*AIM*.
Please report how many lines of the data below contain the string "streamen", giving only the number.

*EXERCISE DATA*.
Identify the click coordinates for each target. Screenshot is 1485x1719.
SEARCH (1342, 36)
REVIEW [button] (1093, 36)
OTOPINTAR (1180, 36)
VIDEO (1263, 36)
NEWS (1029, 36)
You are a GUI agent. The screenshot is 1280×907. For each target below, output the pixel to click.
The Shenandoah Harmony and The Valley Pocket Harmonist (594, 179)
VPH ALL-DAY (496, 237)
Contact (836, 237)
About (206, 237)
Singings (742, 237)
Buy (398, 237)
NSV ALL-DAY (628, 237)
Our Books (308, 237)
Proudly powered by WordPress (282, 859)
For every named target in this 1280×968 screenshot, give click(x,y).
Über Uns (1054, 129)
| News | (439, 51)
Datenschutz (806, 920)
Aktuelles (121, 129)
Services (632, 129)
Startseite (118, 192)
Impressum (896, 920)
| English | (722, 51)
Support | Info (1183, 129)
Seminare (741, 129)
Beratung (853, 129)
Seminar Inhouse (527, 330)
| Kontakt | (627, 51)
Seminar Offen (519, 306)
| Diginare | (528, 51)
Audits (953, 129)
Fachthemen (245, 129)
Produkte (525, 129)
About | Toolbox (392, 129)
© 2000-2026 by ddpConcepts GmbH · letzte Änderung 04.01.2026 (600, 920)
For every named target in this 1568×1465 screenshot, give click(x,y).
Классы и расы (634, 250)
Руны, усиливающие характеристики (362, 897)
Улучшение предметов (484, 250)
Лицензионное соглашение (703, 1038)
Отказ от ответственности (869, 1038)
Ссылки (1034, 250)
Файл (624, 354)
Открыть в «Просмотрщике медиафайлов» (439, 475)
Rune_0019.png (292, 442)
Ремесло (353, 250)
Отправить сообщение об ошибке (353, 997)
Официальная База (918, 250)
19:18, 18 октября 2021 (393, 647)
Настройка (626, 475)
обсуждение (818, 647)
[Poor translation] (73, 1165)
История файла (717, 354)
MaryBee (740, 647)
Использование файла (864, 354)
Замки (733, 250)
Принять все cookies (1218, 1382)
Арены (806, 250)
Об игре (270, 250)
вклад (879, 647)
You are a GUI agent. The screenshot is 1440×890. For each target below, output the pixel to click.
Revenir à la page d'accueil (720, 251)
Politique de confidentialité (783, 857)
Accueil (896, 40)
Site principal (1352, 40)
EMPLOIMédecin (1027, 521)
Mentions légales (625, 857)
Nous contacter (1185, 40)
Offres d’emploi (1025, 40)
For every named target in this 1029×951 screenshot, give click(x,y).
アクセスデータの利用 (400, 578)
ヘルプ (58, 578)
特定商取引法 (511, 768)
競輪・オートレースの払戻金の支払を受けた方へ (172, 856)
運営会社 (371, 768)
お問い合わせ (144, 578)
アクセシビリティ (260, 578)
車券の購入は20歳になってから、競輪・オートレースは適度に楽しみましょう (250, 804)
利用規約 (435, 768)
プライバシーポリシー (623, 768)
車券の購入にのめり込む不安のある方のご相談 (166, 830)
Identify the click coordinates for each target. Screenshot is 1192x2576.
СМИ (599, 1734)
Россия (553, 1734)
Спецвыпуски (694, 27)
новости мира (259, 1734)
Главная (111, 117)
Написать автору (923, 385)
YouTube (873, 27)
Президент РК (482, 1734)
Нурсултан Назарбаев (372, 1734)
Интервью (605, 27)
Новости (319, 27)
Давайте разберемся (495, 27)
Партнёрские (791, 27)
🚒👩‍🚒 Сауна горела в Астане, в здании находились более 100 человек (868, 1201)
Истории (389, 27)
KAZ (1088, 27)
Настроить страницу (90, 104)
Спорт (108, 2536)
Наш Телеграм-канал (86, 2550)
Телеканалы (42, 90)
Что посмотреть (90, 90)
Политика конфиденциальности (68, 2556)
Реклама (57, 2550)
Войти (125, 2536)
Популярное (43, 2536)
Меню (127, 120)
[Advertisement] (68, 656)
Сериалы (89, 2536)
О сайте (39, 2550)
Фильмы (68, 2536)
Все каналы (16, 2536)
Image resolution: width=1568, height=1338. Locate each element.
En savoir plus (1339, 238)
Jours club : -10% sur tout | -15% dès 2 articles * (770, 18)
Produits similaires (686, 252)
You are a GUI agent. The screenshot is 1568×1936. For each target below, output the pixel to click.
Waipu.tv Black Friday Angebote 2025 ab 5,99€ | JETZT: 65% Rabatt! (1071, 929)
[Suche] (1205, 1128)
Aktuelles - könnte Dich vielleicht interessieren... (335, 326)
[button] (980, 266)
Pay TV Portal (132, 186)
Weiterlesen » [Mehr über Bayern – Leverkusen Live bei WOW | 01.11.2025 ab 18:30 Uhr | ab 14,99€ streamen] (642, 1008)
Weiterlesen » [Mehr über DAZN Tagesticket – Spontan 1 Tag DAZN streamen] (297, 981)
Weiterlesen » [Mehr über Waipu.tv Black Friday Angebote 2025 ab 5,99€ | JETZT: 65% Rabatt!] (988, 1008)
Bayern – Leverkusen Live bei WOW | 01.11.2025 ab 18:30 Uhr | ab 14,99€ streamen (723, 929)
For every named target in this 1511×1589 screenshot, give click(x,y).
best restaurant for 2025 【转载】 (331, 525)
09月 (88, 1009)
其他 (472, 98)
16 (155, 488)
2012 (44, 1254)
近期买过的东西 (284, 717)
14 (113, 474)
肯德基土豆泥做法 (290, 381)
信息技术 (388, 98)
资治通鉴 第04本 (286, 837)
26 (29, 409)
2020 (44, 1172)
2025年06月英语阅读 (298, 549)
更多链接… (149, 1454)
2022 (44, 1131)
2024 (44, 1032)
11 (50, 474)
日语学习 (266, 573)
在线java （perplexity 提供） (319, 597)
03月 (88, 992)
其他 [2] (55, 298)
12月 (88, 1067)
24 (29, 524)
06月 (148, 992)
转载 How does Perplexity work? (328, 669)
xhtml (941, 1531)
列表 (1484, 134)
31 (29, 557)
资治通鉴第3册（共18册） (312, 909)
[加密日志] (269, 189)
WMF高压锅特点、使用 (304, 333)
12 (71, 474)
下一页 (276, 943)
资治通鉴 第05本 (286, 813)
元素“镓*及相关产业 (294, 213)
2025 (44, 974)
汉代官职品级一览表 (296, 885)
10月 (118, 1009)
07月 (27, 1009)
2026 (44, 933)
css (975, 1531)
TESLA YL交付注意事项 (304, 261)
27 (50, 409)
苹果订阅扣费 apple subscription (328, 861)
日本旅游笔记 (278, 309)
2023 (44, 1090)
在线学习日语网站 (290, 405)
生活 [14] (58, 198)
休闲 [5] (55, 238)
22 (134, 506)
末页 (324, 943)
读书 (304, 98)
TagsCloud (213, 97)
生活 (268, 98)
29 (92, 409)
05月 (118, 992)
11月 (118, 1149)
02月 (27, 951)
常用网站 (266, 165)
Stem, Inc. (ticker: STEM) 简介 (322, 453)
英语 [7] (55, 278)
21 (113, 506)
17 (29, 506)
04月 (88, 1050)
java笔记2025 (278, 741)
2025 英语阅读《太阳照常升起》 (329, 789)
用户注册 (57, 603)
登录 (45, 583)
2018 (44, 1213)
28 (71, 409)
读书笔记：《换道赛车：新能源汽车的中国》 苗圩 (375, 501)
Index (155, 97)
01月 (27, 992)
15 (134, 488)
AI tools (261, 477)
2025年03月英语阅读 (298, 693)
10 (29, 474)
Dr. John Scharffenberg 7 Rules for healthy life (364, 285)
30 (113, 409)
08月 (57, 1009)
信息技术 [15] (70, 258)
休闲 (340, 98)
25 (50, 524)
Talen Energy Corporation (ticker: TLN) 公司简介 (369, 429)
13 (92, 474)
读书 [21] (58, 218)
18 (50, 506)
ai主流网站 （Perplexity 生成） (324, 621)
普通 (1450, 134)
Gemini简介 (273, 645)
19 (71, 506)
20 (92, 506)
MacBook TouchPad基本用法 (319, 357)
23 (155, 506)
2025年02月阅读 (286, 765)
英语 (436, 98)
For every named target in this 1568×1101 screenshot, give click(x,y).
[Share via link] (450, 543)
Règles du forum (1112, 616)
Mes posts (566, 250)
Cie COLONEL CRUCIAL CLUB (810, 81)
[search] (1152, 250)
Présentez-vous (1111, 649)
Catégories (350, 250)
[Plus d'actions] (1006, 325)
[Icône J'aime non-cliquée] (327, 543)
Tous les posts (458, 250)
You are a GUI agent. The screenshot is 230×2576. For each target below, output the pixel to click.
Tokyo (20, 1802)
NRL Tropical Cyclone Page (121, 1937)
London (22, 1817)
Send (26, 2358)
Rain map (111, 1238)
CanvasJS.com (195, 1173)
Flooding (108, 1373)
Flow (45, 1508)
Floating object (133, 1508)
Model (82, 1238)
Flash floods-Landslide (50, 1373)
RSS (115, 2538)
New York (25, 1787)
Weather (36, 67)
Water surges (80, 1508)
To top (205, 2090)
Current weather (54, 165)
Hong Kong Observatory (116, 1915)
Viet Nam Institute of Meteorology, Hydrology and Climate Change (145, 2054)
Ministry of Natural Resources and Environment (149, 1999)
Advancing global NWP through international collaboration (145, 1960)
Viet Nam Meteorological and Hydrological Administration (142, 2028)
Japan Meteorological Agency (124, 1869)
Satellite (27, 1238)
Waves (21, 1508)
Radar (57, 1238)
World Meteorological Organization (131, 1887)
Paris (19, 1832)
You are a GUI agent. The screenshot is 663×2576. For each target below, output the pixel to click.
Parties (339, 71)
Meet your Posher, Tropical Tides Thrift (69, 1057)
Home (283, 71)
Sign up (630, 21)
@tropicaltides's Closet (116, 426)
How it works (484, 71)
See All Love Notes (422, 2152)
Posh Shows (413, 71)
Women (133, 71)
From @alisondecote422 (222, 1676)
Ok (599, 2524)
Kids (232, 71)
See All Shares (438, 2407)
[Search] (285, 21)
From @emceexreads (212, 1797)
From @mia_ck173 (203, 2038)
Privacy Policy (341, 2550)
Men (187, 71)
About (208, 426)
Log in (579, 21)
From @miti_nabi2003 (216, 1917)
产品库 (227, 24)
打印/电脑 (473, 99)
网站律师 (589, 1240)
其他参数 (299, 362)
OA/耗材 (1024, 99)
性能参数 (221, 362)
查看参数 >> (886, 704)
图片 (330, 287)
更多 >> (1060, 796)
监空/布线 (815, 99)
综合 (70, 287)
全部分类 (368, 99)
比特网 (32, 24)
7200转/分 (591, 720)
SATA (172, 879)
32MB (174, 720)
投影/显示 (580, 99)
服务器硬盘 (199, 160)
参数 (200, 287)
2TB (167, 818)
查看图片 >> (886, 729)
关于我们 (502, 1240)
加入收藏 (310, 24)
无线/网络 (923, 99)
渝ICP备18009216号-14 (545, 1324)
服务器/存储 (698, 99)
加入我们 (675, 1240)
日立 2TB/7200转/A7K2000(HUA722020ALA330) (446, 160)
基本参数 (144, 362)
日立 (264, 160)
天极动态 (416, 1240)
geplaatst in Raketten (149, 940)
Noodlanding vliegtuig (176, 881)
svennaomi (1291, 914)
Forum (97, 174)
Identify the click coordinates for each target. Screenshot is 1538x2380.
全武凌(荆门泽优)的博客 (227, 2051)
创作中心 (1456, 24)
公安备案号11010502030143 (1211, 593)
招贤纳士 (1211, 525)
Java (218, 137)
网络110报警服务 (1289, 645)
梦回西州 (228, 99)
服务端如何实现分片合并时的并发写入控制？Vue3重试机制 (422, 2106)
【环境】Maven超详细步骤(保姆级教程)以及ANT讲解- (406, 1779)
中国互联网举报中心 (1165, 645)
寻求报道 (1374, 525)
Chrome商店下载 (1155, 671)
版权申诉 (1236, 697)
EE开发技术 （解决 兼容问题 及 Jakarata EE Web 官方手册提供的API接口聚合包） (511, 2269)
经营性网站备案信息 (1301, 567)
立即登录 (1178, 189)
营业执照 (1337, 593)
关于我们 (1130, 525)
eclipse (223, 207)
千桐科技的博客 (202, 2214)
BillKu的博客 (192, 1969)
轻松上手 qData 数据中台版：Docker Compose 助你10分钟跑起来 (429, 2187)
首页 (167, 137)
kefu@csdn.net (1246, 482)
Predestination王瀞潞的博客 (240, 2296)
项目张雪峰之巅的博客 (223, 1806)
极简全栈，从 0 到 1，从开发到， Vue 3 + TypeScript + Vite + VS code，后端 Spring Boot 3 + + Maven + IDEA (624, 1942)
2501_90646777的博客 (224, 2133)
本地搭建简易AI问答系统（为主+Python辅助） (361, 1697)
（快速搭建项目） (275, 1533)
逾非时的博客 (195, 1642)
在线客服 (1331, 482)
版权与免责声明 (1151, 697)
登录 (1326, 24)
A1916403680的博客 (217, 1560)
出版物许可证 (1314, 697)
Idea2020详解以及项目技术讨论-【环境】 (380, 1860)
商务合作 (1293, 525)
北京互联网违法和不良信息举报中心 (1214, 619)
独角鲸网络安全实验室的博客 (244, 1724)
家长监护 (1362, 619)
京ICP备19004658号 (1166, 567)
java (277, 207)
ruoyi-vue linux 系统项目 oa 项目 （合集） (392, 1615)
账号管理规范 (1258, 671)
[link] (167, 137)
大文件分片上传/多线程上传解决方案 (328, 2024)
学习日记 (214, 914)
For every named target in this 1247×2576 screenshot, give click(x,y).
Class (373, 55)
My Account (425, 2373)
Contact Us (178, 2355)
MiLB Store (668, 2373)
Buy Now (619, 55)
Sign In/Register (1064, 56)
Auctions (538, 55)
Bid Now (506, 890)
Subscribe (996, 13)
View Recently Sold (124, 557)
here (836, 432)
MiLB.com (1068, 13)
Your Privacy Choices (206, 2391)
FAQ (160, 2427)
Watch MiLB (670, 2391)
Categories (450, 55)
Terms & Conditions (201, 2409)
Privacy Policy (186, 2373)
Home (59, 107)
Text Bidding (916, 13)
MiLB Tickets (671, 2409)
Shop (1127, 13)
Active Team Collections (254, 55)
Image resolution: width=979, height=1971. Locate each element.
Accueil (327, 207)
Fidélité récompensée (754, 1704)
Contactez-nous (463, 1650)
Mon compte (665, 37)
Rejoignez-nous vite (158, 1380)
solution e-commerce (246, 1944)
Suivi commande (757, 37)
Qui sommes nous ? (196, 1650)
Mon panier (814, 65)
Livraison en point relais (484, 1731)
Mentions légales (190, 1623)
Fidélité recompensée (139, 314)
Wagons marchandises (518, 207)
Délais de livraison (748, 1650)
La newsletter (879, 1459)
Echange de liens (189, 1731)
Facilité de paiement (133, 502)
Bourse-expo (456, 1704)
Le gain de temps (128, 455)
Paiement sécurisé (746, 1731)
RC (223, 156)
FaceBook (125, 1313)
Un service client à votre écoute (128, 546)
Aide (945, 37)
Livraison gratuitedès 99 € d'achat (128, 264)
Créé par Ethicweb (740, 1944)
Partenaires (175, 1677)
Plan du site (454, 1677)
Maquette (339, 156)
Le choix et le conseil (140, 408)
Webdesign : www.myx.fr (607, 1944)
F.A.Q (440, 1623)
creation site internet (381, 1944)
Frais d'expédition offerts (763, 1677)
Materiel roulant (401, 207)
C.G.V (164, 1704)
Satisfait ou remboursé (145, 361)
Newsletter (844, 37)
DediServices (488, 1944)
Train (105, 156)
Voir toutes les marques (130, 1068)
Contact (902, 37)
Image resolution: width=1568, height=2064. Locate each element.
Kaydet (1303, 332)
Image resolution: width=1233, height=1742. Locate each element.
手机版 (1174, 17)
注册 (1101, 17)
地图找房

*REPLY TO THE EXERCISE*.
3